Another court case, that of Terry Reed, also added much to the Mena story. In 1988 Reed was charged with postal fraud for receiving insurance money on a false claim. Reed claimed that his airplane had been stolen as part of an Ollie North-styled project called "Projection Donation," wherein "donations" to the contra cause were filed as lost or stolen with insurance companies and then reimbursed. According to Reed, he had no awareness of "Project Donation" at the time of his plane's disappearance, and so reported it as a legitimate loss. The plane reappeared after Reed learned of the Donation project and warned his contacts in the Ollie North network that he would have no part of it. Reed tells his story with co-author John Cummings in Compromised: Clinton, Bush and the CIA, recently published by SPI Books/Shapolsky.

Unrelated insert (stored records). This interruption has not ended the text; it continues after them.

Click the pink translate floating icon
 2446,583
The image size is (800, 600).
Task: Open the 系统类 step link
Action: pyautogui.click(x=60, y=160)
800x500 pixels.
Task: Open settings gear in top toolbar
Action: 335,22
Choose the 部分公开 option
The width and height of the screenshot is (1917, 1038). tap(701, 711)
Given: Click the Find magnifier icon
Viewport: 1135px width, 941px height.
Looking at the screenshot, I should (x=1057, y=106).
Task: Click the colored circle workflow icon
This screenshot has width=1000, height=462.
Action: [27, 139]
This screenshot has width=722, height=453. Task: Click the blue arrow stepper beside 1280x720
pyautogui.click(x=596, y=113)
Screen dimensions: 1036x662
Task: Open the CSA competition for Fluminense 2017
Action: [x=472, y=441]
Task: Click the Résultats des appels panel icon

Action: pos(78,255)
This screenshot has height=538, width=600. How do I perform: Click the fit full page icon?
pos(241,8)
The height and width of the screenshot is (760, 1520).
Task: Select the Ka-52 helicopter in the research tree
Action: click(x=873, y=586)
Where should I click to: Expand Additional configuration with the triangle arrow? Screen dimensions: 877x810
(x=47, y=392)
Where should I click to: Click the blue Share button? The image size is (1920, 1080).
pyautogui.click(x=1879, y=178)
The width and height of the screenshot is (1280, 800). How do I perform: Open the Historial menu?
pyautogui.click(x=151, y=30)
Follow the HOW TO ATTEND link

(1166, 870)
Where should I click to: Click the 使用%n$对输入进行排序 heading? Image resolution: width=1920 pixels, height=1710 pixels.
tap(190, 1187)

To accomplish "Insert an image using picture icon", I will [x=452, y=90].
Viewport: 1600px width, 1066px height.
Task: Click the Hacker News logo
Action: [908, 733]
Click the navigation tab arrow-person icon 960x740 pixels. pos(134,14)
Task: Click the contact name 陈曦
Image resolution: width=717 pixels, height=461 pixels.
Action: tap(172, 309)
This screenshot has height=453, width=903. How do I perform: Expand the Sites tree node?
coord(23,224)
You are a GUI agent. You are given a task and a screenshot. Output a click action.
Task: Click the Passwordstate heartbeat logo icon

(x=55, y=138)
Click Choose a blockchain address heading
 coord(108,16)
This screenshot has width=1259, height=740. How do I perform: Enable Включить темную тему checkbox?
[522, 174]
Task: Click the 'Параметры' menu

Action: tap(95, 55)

The person who first reported the discovery of what turned out to be Reed's plane to the National Crime Information Center was Raymond L. "Buddy" Young, then working for Bill Clinton as security chief and since chosen by Clinton to head the Dallas regional office of the Federal Emergency Management Agency. Federal Judge Frank Thels later said that Young and an associate "acted with reckless disregard for the truth" in their version of how they came to realize the plane was not stolen, charges against Reed were dropped.